## [DATASET RECORDS]
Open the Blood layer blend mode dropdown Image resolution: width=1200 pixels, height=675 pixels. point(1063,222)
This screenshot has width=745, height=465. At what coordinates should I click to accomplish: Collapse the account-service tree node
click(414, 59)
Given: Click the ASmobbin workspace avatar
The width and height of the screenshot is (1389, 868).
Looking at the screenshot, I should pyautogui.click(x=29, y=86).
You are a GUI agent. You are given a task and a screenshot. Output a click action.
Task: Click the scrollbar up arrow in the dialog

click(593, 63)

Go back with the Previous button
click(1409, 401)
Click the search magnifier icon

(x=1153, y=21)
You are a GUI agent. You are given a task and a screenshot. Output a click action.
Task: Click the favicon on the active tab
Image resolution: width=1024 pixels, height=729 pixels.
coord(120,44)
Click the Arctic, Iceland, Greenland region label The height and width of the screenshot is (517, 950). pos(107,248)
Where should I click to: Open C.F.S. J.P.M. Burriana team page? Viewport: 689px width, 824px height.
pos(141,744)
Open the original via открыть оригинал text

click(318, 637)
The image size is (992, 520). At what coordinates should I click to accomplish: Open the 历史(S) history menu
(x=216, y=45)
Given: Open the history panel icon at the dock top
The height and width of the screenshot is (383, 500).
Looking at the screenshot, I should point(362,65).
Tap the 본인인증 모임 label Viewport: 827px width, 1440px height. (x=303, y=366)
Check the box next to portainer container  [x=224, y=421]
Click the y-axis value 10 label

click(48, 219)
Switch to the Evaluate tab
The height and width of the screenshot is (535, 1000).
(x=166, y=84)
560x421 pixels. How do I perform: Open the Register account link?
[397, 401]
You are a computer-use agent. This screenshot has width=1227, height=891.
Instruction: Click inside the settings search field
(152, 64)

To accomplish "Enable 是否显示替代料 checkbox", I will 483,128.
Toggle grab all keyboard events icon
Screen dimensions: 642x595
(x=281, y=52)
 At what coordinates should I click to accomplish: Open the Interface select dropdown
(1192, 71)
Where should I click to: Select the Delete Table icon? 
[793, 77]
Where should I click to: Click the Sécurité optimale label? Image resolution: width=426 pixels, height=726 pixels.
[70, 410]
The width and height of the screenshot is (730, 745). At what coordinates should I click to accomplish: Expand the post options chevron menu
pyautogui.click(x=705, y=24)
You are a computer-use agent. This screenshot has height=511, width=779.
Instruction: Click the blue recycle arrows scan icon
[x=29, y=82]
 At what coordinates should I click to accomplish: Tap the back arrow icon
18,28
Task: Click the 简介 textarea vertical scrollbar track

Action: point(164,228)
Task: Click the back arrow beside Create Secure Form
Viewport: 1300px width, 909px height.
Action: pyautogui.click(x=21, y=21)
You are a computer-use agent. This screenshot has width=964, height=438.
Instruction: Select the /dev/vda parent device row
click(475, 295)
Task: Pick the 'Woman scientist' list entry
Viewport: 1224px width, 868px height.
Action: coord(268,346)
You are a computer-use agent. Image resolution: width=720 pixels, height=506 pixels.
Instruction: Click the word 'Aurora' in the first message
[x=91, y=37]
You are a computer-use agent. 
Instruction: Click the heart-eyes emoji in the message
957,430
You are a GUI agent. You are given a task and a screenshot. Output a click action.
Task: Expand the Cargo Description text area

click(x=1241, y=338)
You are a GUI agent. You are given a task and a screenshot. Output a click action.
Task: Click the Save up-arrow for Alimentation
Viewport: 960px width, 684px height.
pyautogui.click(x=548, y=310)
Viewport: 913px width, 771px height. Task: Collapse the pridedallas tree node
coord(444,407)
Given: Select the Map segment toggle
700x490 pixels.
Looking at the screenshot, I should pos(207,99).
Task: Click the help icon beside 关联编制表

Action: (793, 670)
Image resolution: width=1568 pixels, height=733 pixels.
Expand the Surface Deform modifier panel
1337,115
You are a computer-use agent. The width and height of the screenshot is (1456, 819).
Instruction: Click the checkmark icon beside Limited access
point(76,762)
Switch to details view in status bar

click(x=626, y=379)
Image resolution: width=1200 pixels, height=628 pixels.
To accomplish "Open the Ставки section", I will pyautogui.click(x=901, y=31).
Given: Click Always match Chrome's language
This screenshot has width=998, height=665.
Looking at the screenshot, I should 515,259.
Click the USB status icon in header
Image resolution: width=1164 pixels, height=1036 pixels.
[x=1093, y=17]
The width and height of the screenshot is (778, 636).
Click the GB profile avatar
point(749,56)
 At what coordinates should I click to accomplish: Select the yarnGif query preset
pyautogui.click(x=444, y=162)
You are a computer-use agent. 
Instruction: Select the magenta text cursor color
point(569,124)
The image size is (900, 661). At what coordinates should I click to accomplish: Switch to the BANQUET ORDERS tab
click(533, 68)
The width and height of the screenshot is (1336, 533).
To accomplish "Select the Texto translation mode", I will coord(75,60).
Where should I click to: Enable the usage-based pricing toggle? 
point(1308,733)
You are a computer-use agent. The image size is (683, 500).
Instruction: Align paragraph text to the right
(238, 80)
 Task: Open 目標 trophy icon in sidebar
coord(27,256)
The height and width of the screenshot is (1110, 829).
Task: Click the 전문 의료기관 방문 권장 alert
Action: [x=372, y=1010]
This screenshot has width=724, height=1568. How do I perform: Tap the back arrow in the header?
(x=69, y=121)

## [ABOUT THIS EXERCISE]
The response should hold exactly the lines starting at the line with "Instruction: Click the checkmark" and ending at the line with "Given: Click Always match Chrome's language", and no other line of the material above.

## [SOLVED EXERCISE]
Instruction: Click the checkmark icon beside Limited access
point(76,762)
Switch to details view in status bar

click(x=626, y=379)
Image resolution: width=1200 pixels, height=628 pixels.
To accomplish "Open the Ставки section", I will pyautogui.click(x=901, y=31).
Given: Click Always match Chrome's language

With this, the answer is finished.